■ Task requirements:
Every line below should be duplicated exactly.
^^^^^^^^
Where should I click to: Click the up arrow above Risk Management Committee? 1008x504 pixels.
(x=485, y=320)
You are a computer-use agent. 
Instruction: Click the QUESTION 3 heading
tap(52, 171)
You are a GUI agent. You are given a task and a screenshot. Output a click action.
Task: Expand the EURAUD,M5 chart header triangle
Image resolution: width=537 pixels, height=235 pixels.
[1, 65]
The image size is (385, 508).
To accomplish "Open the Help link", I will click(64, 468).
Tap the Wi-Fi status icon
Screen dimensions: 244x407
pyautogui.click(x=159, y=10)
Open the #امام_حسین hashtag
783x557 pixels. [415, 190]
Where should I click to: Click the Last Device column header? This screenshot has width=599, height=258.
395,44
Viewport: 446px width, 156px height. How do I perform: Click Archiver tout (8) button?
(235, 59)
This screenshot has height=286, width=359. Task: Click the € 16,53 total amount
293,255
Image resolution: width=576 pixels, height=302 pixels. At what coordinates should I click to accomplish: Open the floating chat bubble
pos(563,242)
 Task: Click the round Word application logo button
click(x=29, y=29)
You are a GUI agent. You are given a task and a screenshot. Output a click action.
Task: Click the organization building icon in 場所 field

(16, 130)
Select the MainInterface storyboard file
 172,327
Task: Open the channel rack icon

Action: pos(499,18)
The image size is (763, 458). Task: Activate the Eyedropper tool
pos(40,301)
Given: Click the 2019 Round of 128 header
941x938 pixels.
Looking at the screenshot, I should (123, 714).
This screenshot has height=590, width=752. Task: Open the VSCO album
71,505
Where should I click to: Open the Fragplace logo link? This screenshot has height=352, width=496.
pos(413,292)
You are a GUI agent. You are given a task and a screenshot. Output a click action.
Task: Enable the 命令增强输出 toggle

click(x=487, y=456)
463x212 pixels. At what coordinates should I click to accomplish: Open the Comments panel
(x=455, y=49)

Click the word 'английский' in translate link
^^^^^^^^
■ Task solution:
Where should I click to: Click the up arrow above Risk Management Committee? 1008x504 pixels.
(x=485, y=320)
You are a computer-use agent. 
Instruction: Click the QUESTION 3 heading
tap(52, 171)
You are a GUI agent. You are given a task and a screenshot. Output a click action.
Task: Expand the EURAUD,M5 chart header triangle
Image resolution: width=537 pixels, height=235 pixels.
[1, 65]
The image size is (385, 508).
To accomplish "Open the Help link", I will click(64, 468).
Tap the Wi-Fi status icon
Screen dimensions: 244x407
pyautogui.click(x=159, y=10)
Open the #امام_حسین hashtag
783x557 pixels. [415, 190]
Where should I click to: Click the Last Device column header? This screenshot has width=599, height=258.
395,44
Viewport: 446px width, 156px height. How do I perform: Click Archiver tout (8) button?
(235, 59)
This screenshot has height=286, width=359. Task: Click the € 16,53 total amount
293,255
Image resolution: width=576 pixels, height=302 pixels. At what coordinates should I click to accomplish: Open the floating chat bubble
pos(563,242)
 Task: Click the round Word application logo button
click(x=29, y=29)
You are a GUI agent. You are given a task and a screenshot. Output a click action.
Task: Click the organization building icon in 場所 field

(16, 130)
Select the MainInterface storyboard file
 172,327
Task: Open the channel rack icon

Action: pos(499,18)
The image size is (763, 458). Task: Activate the Eyedropper tool
pos(40,301)
Given: Click the 2019 Round of 128 header
941x938 pixels.
Looking at the screenshot, I should (123, 714).
This screenshot has height=590, width=752. Task: Open the VSCO album
71,505
Where should I click to: Open the Fragplace logo link? This screenshot has height=352, width=496.
pos(413,292)
You are a GUI agent. You are given a task and a screenshot. Output a click action.
Task: Enable the 命令增强输出 toggle

click(x=487, y=456)
463x212 pixels. At what coordinates should I click to accomplish: Open the Comments panel
(x=455, y=49)

Click the word 'английский' in translate link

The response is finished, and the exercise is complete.